8.)    Goods shall only be returned after prior agreement.
9.)    The Seller shall be entitled to refuse warranty claims as long as the Buyer has not yet made due payment amounting to at least the value of the goods claimed to be defective.
10.)    The Buyer shall reimburse the Seller for all costs that may arise due to unjustified claims.
11.)    The aforementioned regulations shall also apply to defects which result from advice or which have arisen within the scope of additional contractual obligations.

IX. Claims for damages

1.)    Claims for damages by the Buyer against the Seller, irrespective of the legal reason on which they are based, shall be limited to instances of intent and gross negligence. Said limitation shall not apply in the case of a contractually stipulated warranty or of procurement risk. Said limitation shall also not apply in case of injury to life, limb or health as well as breach of contractual duties as may be significant to achieve the objectives of the contract as regulated by the German Civil Code.
2.)    The liability of the Seller for all kinds of claims for damages by the Buyer shall be limited in all cases to the amount of the loss which the Seller, due to circumstances expressly communicated by Buyer, could have been anticipated when making the contract (e.g. high risk objectives of the contract).
3.)    The aforementioned regulations do not exclude further claims as regulated by the German Product Liability Act.

X. Moulds, Tools, Sales Documentation

1.)    The Buyer shall bear the costs incurred by the production, acquisition and alteration of special moulds and tools. Seller shall retain ownership of such moulds and tools and all related proprietary rights even if they have been paid for. Said provision does not apply if the Buyer supplies his own moulds and tools for the production and the Seller has not altered them significantly.
2.)    Seller undertakes to use such production moulds and tools received from Buyer solely for execution of the Buyer's order unless Seller alters said production moulds and tools significantly.
3.)    Seller undertakes to retain production moulds and tools for which the Buyer has paid until they are worn out subject to a maximum period of 2 years after the last delivery to the Buyer.

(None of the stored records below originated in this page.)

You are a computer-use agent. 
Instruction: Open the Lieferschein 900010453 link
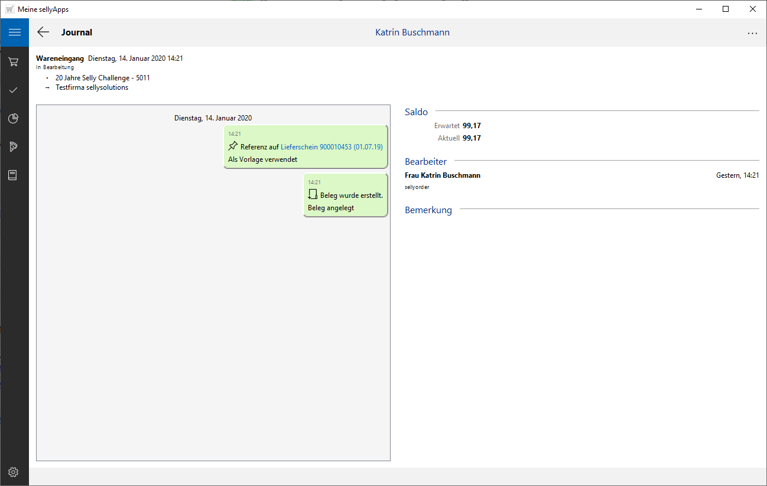coord(332,147)
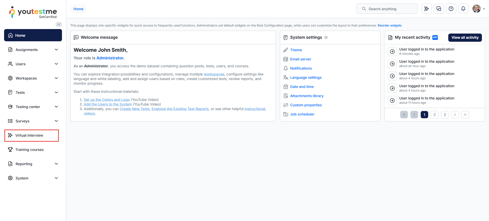Click the youtestme logo
The height and width of the screenshot is (221, 489).
point(33,12)

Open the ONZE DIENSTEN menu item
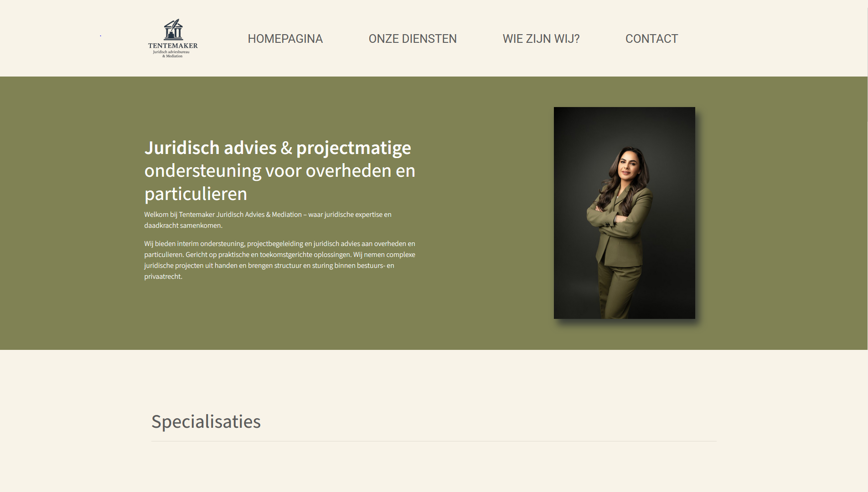(413, 39)
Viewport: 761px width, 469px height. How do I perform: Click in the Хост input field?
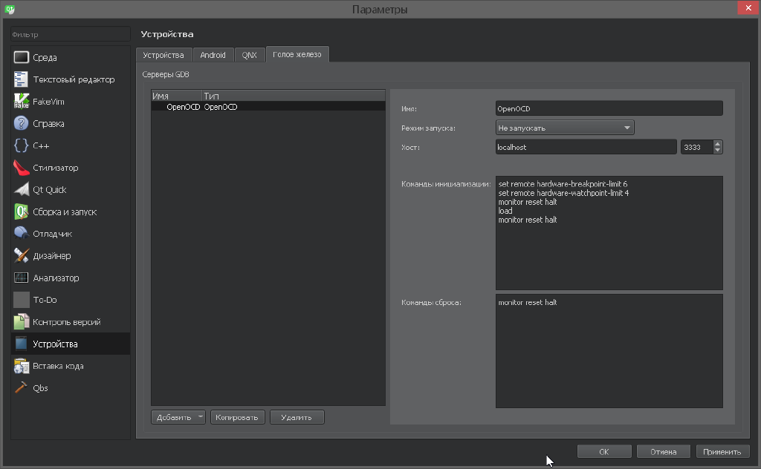click(x=586, y=148)
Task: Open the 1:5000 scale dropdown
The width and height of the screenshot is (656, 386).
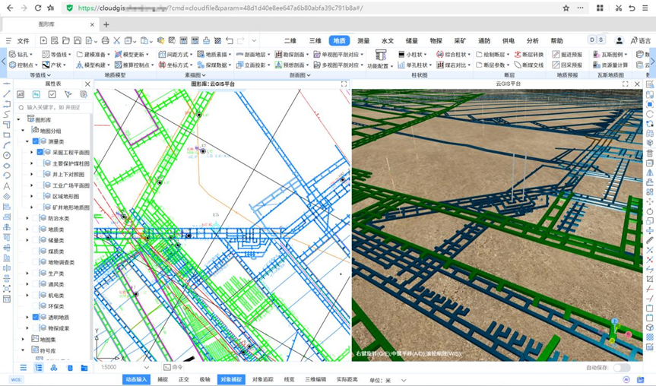Action: point(146,368)
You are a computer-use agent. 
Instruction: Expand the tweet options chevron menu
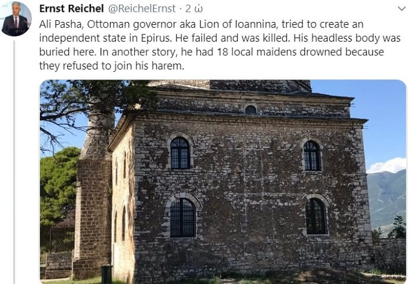tap(400, 10)
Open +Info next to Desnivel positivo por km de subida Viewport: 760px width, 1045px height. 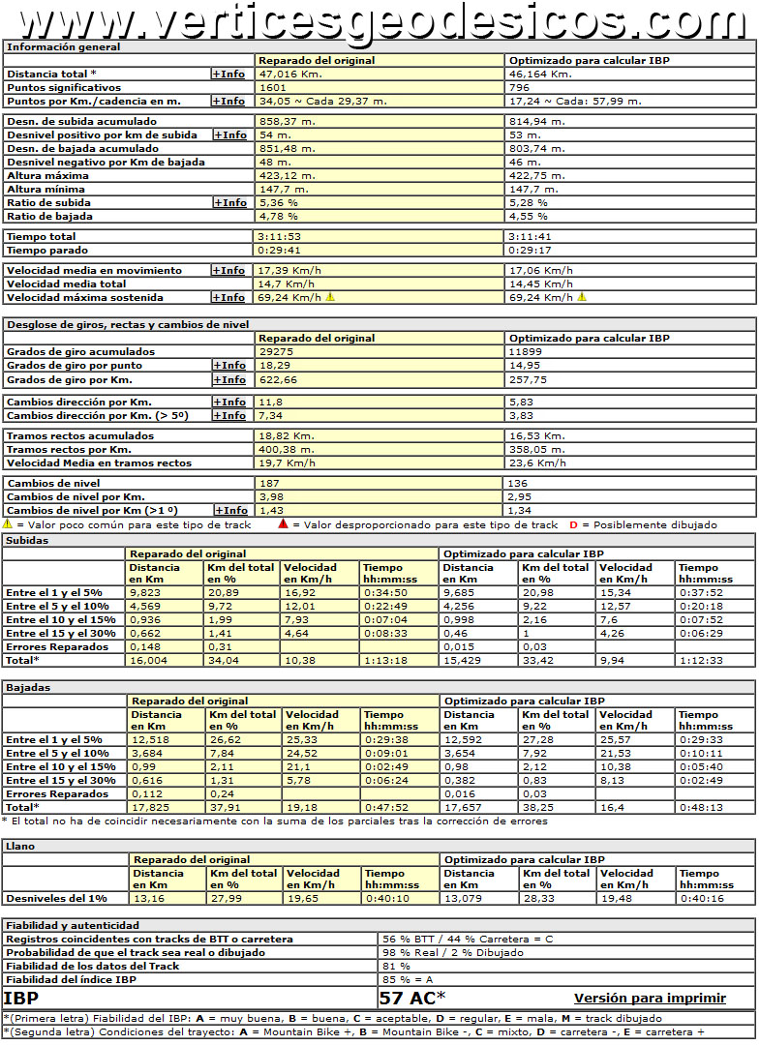point(229,135)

XI. Infringement of Registered Rights

1.)    The Buyer guarantees that the production of his order being based on his own specifications, requests or drafts with regard to shape, colour, size and weight, does not infringe any copyrights, industrial rights or other third party rights. If claims are lodged against the Seller for the infringement of such aforementioned rights or for the breaching of competition laws then the Buyer shall reimburse the Seller for all liabilities and costs thereby incurred and to grant the Seller on demand adequate prepayments or securities.

XII. Data recording

1.)    The Seller records business relevant personal data of the Buyer in electronic data processing systems.

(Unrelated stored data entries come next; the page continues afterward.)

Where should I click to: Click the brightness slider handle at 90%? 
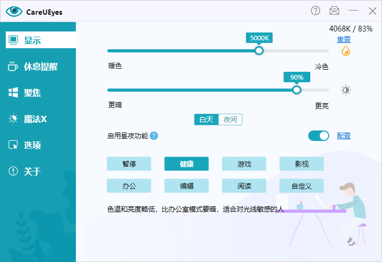click(297, 90)
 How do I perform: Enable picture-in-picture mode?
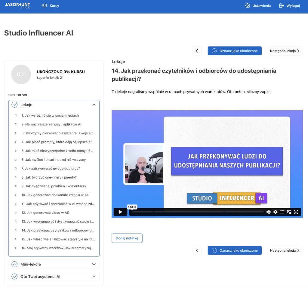tap(289, 212)
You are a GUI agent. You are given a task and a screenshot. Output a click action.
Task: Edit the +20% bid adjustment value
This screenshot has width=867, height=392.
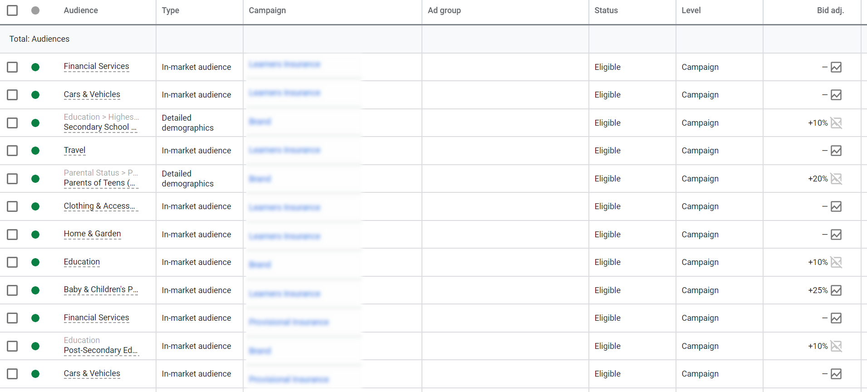[818, 179]
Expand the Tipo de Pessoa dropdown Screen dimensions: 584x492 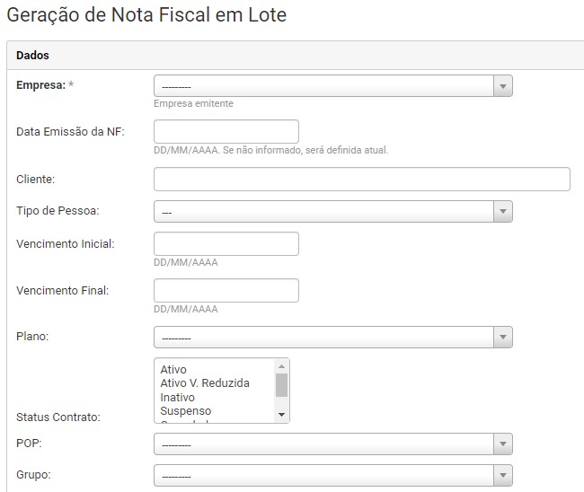tap(324, 212)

XIII. Place of Jurisdiction, Applicable Law

1.)    The place of jurisdiction for all legal disputes arising from this contract is Koblenz, Germany. The Seller shall also be entitled to file legal proceedings against the Buyer at the place of jurisdiction of Seller's headquarters.
2.)    This contract shall be governed by German Law.

XIV. Partial Invalidity

1.)    Should any individual provision of these General Conditions of Sale and Delivery become void or invalid then the validity of the remaining provisions hereof shall in no way be affected. The void or invalid provision shall be replaced by such valid provisions which most closely matches the intended commercial objective of the void or invalid provision.



While due care has been exercised to retain the legal sense and wording of the German original in the English translation of the present contract, the Contract Partners agree herewith that the German original alone shall be legally valid.